[Dataset entries]

--

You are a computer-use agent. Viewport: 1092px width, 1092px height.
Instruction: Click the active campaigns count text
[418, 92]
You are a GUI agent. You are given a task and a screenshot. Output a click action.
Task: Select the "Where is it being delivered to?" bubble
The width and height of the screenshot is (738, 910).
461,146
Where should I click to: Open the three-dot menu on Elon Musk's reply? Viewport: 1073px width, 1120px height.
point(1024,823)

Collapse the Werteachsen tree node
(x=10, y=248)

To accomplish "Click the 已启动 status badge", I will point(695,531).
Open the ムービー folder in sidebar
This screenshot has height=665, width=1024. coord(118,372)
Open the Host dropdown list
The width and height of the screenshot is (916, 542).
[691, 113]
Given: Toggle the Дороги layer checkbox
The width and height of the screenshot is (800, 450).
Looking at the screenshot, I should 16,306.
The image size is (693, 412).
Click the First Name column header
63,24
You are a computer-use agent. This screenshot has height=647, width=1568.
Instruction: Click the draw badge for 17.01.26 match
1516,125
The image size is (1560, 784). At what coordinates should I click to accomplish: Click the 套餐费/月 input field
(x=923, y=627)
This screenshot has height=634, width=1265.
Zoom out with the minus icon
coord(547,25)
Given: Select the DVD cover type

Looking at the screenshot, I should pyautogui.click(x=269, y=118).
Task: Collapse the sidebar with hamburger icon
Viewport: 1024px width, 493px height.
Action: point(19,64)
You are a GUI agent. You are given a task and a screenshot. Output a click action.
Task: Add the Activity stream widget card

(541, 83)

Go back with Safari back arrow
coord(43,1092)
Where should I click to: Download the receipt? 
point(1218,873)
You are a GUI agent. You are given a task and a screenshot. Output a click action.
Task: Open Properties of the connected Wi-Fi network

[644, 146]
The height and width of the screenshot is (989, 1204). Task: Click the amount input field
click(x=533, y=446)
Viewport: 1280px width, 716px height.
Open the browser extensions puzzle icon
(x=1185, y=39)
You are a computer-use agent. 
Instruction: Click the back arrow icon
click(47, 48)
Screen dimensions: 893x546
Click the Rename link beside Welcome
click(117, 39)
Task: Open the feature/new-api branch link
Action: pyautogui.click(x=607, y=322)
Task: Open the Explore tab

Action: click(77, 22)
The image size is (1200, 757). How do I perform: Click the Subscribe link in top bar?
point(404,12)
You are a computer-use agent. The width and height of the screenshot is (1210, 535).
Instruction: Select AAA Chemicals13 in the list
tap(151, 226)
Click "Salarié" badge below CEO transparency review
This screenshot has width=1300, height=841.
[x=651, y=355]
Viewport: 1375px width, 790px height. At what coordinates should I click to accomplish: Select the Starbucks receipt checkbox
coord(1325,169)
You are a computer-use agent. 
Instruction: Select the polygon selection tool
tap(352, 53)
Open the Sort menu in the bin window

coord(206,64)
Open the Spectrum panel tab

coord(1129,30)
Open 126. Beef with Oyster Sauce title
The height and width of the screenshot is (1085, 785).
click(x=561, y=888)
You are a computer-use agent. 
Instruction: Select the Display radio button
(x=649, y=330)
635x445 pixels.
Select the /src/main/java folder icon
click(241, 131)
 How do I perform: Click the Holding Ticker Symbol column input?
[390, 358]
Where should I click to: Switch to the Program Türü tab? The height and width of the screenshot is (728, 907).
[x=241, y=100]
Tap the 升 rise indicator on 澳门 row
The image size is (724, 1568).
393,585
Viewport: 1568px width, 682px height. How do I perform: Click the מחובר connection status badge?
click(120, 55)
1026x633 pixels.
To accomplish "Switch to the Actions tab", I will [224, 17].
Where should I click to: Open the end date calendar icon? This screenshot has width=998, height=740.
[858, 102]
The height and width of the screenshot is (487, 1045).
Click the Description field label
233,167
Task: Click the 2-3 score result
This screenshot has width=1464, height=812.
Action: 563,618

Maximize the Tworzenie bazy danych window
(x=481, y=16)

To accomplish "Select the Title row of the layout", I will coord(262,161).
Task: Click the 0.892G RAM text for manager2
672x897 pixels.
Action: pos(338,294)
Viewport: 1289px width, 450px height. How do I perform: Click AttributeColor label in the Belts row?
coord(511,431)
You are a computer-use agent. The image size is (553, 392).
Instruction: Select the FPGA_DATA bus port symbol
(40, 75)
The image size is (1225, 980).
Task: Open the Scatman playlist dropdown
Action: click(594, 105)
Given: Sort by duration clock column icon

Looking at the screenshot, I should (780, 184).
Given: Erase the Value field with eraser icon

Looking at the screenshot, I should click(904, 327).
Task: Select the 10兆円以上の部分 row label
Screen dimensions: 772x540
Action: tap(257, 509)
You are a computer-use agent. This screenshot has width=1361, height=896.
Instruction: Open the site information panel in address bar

--

# Goal of the exercise
Down to the last line, repeat the data exactly.

# Result of the exercise
You are a computer-use agent. Viewport: 1092px width, 1092px height.
Instruction: Click the active campaigns count text
[418, 92]
You are a GUI agent. You are given a task and a screenshot. Output a click action.
Task: Select the "Where is it being delivered to?" bubble
The width and height of the screenshot is (738, 910).
461,146
Where should I click to: Open the three-dot menu on Elon Musk's reply? Viewport: 1073px width, 1120px height.
point(1024,823)

Collapse the Werteachsen tree node
(x=10, y=248)

To accomplish "Click the 已启动 status badge", I will point(695,531).
Open the ムービー folder in sidebar
This screenshot has height=665, width=1024. coord(118,372)
Open the Host dropdown list
The width and height of the screenshot is (916, 542).
[691, 113]
Given: Toggle the Дороги layer checkbox
The width and height of the screenshot is (800, 450).
Looking at the screenshot, I should 16,306.
The image size is (693, 412).
Click the First Name column header
63,24
You are a computer-use agent. This screenshot has height=647, width=1568.
Instruction: Click the draw badge for 17.01.26 match
1516,125
The image size is (1560, 784). At what coordinates should I click to accomplish: Click the 套餐费/月 input field
(x=923, y=627)
This screenshot has height=634, width=1265.
Zoom out with the minus icon
coord(547,25)
Given: Select the DVD cover type

Looking at the screenshot, I should pyautogui.click(x=269, y=118).
Task: Collapse the sidebar with hamburger icon
Viewport: 1024px width, 493px height.
Action: point(19,64)
You are a GUI agent. You are given a task and a screenshot. Output a click action.
Task: Add the Activity stream widget card

(541, 83)

Go back with Safari back arrow
coord(43,1092)
Where should I click to: Download the receipt? 
point(1218,873)
You are a GUI agent. You are given a task and a screenshot. Output a click action.
Task: Open Properties of the connected Wi-Fi network

[644, 146]
The height and width of the screenshot is (989, 1204). Task: Click the amount input field
click(x=533, y=446)
Viewport: 1280px width, 716px height.
Open the browser extensions puzzle icon
(x=1185, y=39)
You are a computer-use agent. 
Instruction: Click the back arrow icon
click(47, 48)
Screen dimensions: 893x546
Click the Rename link beside Welcome
click(117, 39)
Task: Open the feature/new-api branch link
Action: pyautogui.click(x=607, y=322)
Task: Open the Explore tab

Action: click(77, 22)
The image size is (1200, 757). How do I perform: Click the Subscribe link in top bar?
point(404,12)
You are a computer-use agent. The width and height of the screenshot is (1210, 535).
Instruction: Select AAA Chemicals13 in the list
tap(151, 226)
Click "Salarié" badge below CEO transparency review
This screenshot has width=1300, height=841.
[x=651, y=355]
Viewport: 1375px width, 790px height. At what coordinates should I click to accomplish: Select the Starbucks receipt checkbox
coord(1325,169)
You are a computer-use agent. 
Instruction: Select the polygon selection tool
tap(352, 53)
Open the Sort menu in the bin window

coord(206,64)
Open the Spectrum panel tab

coord(1129,30)
Open 126. Beef with Oyster Sauce title
The height and width of the screenshot is (1085, 785).
click(x=561, y=888)
You are a computer-use agent. 
Instruction: Select the Display radio button
(x=649, y=330)
635x445 pixels.
Select the /src/main/java folder icon
click(241, 131)
 How do I perform: Click the Holding Ticker Symbol column input?
[390, 358]
Where should I click to: Switch to the Program Türü tab? The height and width of the screenshot is (728, 907).
[x=241, y=100]
Tap the 升 rise indicator on 澳门 row
The image size is (724, 1568).
393,585
Viewport: 1568px width, 682px height. How do I perform: Click the מחובר connection status badge?
click(120, 55)
1026x633 pixels.
To accomplish "Switch to the Actions tab", I will [224, 17].
Where should I click to: Open the end date calendar icon? This screenshot has width=998, height=740.
[858, 102]
The height and width of the screenshot is (487, 1045).
Click the Description field label
233,167
Task: Click the 2-3 score result
This screenshot has width=1464, height=812.
Action: 563,618

Maximize the Tworzenie bazy danych window
(x=481, y=16)

To accomplish "Select the Title row of the layout", I will coord(262,161).
Task: Click the 0.892G RAM text for manager2
672x897 pixels.
Action: pos(338,294)
Viewport: 1289px width, 450px height. How do I perform: Click AttributeColor label in the Belts row?
coord(511,431)
You are a computer-use agent. The image size is (553, 392).
Instruction: Select the FPGA_DATA bus port symbol
(40, 75)
The image size is (1225, 980).
Task: Open the Scatman playlist dropdown
Action: click(594, 105)
Given: Sort by duration clock column icon

Looking at the screenshot, I should (780, 184).
Given: Erase the Value field with eraser icon

Looking at the screenshot, I should click(904, 327).
Task: Select the 10兆円以上の部分 row label
Screen dimensions: 772x540
Action: tap(257, 509)
You are a computer-use agent. This screenshot has width=1361, height=896.
Instruction: Open the site information panel in address bar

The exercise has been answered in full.